STATED EXERCISE 1: According to the passage on graph convolution methods, what do spatial-based methods avoid by defining convolutions directly on graph nodes and their neighborhoods?

DOCUMENT TEXT:
begin
Hammond et al. [9] extended the theoretical foundations of spectral methods by exploring wavelet transforms on graphs. This work enriched the theoretical landscape and provided new tools for signal processing on graphs. Henaff et al. [10] further showcased the potential of spectral methods in handling complex graph structures by applying deep convolutional networks to graph data.

Levie et al. [11] introduced CayleyNets, utilizing Cayley polynomials to increase the flexibility and expressive power of spectral convolutions. Their work highlighted the adaptability of spectral methods to various graph structures and provided a robust framework for further development. Shuman et al. [12] offered a comprehensive overview of signal processing on graphs, systematically explaining the theoretical underpinnings of spectral methods.

Bianchi et al. [13] proposed ARMA-GNN, which employs Autoregressive Moving Average (ARMA) filters to improve the performance of spectral convolutions. This method demonstrated the potential of integrating classical signal processing techniques with deep learning on graphs. Defferrard et al. [14] explored the application of deep networks on toric graphs, illustrating the adaptability of spectral methods to specialized graph structures. Finally, Chung and Hu [15] provided the mathematical foundation for spectral methods with their work on spectral graph theory.

2.2. Spatial-Based Methods

Spatial-based methods define convolutions directly on the graph nodes and their neighborhoods, circumventing the computational complexity associated with spectral transformations. Hamilton et al. [16] designed GraphSAGE, a seminal spatial-based method that uses the sampling and aggregation of neighbor node features for efficient node representation learning on large-scale graph data. This approach highlighted the practicality of spatial methods in real-world applications where scalability is crucial.

Veličković et al. [17] made significant strides with the Graph Attention Network (GAT), incorporating attention mechanisms to assign different weights to neighbor nodes based on their importance. This innovation enhanced the expressive power of spatial methods, enabling more nuanced and effective learning on graphs.

Monti et al. [18] demonstrated the application of spatial methods to the graph matrix completion problem with their Geometric Matrix Completion method. This work showcased the versatility of spatial methods in addressing various graph-related tasks. Monti et al. [19] further proposed the Mixture Model Network (MoNet), contriving a general framework for defining convolutional operations on graphs using a mixture model paradigm. This method provided a flexible and powerful tool for graph convolution, accommodating a wide range of graph structures.

Wu et al. [20] designed the Simplified Graph Convolutional Network (SGC), a method that reduces the complexity of traditional GCNs by removing the non-linear activation functions between layers. This simplification not only improved computational efficiency but also retained competitive performance in various tasks, emphasizing the potential of streamlined spatial methods.

Xu et al. [21] addressed the challenge of capturing higher-order dependencies in graphs with their Jumping Knowledge Network (JK-Net). By allowing the network to adaptively select and combine different neighborhood ranges, JK-Net enhanced the capability of spatial methods to learn from complex graph structures.
end
THE RECORDS:
begin
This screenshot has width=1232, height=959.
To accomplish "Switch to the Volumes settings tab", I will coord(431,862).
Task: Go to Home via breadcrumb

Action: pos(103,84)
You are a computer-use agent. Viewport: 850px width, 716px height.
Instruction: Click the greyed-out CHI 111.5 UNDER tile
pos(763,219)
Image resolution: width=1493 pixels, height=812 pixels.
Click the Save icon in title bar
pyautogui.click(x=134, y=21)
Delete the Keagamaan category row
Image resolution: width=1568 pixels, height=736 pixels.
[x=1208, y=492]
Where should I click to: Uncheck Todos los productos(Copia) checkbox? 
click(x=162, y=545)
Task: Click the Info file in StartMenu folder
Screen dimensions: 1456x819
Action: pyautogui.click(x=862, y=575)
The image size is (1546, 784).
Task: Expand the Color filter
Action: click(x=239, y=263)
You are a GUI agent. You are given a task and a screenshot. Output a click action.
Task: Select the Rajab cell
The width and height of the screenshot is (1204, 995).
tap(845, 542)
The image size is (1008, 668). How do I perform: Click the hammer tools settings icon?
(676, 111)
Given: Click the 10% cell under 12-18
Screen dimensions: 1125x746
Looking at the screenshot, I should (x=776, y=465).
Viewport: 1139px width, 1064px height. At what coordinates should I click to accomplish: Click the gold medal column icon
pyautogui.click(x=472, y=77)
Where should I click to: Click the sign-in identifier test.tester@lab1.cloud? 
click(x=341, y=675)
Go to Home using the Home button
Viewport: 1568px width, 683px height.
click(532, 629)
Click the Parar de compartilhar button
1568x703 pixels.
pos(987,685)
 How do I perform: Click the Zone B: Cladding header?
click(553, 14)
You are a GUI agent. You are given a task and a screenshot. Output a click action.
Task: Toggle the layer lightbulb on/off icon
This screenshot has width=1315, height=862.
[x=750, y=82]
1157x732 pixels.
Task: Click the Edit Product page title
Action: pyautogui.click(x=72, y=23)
end
STATED EXERCISE 2: Arrange the records as a JSON list of strings, one string per line, omitting blank lines. Include only the lines from the one containing "Viewport: 1139px width, 1064px" through the end of the records, inclusive.

EXPECTED OUTPUT 1: They avoid the computational complexity associated with spectral transformations.

EXPECTED OUTPUT 2:
[
  "Viewport: 1139px width, 1064px height. At what coordinates should I click to accomplish: Click the gold medal column icon",
  "pyautogui.click(x=472, y=77)",
  "Where should I click to: Click the sign-in identifier test.tester@lab1.cloud? ",
  "click(x=341, y=675)",
  "Go to Home using the Home button",
  "Viewport: 1568px width, 683px height.",
  "click(532, 629)",
  "Click the Parar de compartilhar button",
  "1568x703 pixels.",
  "pos(987,685)",
  " How do I perform: Click the Zone B: Cladding header?",
  "click(553, 14)",
  "You are a GUI agent. You are given a task and a screenshot. Output a click action.",
  "Task: Toggle the layer lightbulb on/off icon",
  "This screenshot has width=1315, height=862.",
  "[x=750, y=82]",
  "1157x732 pixels.",
  "Task: Click the Edit Product page title",
  "Action: pyautogui.click(x=72, y=23)"
]